● TEXT PROVIDED
________________________________________

I was reading the "C++ Cookbook" which had the following snippet:
// cout << s << std::endl; // You shouldn't be able to wcout << ws << std::endl; // run these at the same time
If you're interested in seeing the actual example, here is a link to the page on Google books.
Also, I found this SO question which seems to state that mixing wcout and cout is okay. Could someone explain to me what this comment is talking about?
EDIT
From C++ Standard [27.4.1]:
Mixing operations on corresponding wide- and narrow-character streams follows the same semantics as mixing such operations on FILEs, as specified in Amendment 1 of the ISO C standard.
From C Standard [7.19.2]:
Each stream has an orientation. After a stream is associated with an external file, but before any operations are performed on it, the stream is without orientation. Once a wide character input/output function has been applied to a stream without orientation, the stream becomes a wide-oriented stream. Similarly, once a byte input/output function has been applied to a stream without orientation, the stream becomes a byte-oriented stream. Only a call to the freopen function or the fwide function can otherwise alter the orientation of a stream. (A successful call to freopen removes any orientation.)
Byte input/output functions shall not be applied to a wide-oriented stream and wide character input/output functions shall not be applied to a byte-oriented stream.

________________________________________

● DATASET
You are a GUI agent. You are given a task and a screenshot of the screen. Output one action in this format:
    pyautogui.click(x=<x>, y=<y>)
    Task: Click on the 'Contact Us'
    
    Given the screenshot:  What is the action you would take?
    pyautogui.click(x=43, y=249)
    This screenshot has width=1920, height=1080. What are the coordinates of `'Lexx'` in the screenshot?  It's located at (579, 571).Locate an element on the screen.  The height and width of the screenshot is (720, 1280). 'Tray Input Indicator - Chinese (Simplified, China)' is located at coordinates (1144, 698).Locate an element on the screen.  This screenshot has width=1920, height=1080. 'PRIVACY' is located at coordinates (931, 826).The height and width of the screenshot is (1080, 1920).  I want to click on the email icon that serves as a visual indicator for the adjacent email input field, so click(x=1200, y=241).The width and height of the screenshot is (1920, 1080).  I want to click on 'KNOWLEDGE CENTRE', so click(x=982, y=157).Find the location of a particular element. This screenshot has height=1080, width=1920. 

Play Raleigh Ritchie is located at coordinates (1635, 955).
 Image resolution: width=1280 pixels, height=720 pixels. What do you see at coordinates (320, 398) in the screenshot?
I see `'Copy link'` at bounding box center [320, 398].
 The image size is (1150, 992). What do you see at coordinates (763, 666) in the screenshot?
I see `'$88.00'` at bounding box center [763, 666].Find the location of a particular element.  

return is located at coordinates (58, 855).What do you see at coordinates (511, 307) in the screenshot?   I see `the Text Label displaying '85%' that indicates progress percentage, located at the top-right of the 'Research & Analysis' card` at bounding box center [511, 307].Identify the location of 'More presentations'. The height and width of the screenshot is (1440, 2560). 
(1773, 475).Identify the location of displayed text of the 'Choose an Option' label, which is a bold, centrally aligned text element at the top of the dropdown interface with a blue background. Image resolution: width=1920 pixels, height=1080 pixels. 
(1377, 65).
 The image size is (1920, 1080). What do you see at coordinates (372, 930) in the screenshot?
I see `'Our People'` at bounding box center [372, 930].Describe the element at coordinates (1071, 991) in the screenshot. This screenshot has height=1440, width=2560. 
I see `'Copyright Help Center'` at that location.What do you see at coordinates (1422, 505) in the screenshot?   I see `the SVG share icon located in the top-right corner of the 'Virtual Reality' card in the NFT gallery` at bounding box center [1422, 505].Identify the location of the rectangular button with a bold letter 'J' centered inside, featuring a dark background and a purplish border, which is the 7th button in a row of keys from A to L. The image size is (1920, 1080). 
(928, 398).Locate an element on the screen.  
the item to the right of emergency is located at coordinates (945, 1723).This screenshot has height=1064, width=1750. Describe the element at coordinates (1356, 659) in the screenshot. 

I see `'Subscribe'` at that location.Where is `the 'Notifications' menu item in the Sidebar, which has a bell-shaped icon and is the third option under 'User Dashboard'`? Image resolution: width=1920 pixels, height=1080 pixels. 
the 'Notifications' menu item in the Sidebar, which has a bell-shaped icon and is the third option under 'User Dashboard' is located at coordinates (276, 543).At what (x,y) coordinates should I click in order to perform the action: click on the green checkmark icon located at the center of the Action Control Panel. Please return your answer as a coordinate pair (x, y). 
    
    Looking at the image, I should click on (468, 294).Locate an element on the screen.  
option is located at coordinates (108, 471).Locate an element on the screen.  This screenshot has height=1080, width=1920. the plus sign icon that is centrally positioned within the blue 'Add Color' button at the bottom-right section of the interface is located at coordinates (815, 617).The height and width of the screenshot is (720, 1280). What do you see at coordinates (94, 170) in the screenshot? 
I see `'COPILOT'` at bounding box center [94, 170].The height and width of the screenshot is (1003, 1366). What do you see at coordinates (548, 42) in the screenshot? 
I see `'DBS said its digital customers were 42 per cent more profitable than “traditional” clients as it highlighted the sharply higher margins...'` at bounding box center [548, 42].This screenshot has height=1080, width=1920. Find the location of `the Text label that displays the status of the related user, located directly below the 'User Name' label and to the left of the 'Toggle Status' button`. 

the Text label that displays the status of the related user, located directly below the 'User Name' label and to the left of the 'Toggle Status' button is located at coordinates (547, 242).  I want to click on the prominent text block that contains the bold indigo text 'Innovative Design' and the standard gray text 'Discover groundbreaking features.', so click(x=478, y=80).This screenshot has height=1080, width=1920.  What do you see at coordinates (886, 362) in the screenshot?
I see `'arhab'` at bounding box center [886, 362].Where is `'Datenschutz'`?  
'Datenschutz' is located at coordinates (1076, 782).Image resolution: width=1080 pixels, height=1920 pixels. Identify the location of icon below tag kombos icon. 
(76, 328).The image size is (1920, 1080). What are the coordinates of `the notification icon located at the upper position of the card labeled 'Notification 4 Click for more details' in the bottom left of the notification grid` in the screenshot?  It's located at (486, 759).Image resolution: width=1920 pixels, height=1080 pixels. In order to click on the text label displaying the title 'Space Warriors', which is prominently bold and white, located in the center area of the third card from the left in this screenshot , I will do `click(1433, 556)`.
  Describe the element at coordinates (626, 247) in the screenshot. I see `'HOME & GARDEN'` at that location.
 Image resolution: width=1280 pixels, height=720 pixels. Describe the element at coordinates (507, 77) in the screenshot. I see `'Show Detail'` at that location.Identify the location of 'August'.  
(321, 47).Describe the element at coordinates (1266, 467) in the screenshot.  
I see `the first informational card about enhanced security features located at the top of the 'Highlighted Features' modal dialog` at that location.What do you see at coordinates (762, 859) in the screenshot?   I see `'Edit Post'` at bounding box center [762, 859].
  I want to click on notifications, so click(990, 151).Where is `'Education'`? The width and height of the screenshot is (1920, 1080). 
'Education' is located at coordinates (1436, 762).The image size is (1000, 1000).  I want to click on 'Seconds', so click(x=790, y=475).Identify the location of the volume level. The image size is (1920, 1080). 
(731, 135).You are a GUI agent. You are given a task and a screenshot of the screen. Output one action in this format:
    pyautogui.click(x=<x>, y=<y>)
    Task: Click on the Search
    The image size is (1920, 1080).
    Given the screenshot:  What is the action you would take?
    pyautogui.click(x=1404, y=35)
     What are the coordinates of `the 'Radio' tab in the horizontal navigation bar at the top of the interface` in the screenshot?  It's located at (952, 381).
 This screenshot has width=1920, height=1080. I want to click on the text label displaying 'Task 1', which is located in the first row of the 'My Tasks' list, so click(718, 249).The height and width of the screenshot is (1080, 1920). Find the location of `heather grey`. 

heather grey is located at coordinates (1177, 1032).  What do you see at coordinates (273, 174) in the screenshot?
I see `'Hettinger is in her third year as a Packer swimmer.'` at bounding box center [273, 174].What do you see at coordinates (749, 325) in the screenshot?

________________________________________

● EXERCISE SET
1. According to the text on mixing wcout and cout, which two functions are the only ones that can otherwise alter a stream's orientation?
2. Resume the text on mixing wcout and cout after its final sentence.
The data come from a separate source.

● RESULTS FOR THE EXERCISE
1. The freopen function and the fwide function.

2.
So, the standard seems to say that you should not mix them. However, I found this quote from this article:
For Visual C++ 10.0 the fwide function is documented as being unimplemented. And from a practical point of view, at least at the level of outputting whole lines it apparently works fine to intermingle use of cout and wcout. So, happily, Visual C++ apparently just disregards the standard’s requirements and does not maintain an impractical explicit C FILE stream orientation.
And also, concerning gcc I found this quote from here:
This is a (new) feature, not a bug, see libstdc++/11705 and in general search about stream orientation in the C standard (C99, 7.19.2). In a nutshell you cannot mix byte oriented and wide oriented I/O. For now, due to the bug pointed out in libstdc++/11705, you can obtain something close to your expectations by calling std::ios::sync_with_stdio(false); at the beginning of your program.
When cout
or wcout
is called for the first time, the orientation for stdout
becomes set. In the case of cout
, stdout
becomes a byte-oriented stream, and in the case of wcout
, stdout
becomes a wide-oriented stream. Per the C++ standard [27.4.1] and C standard [7.19.2], once the orientation of a stream is set, you should not call a function which is not compatible with the orientation of that stream.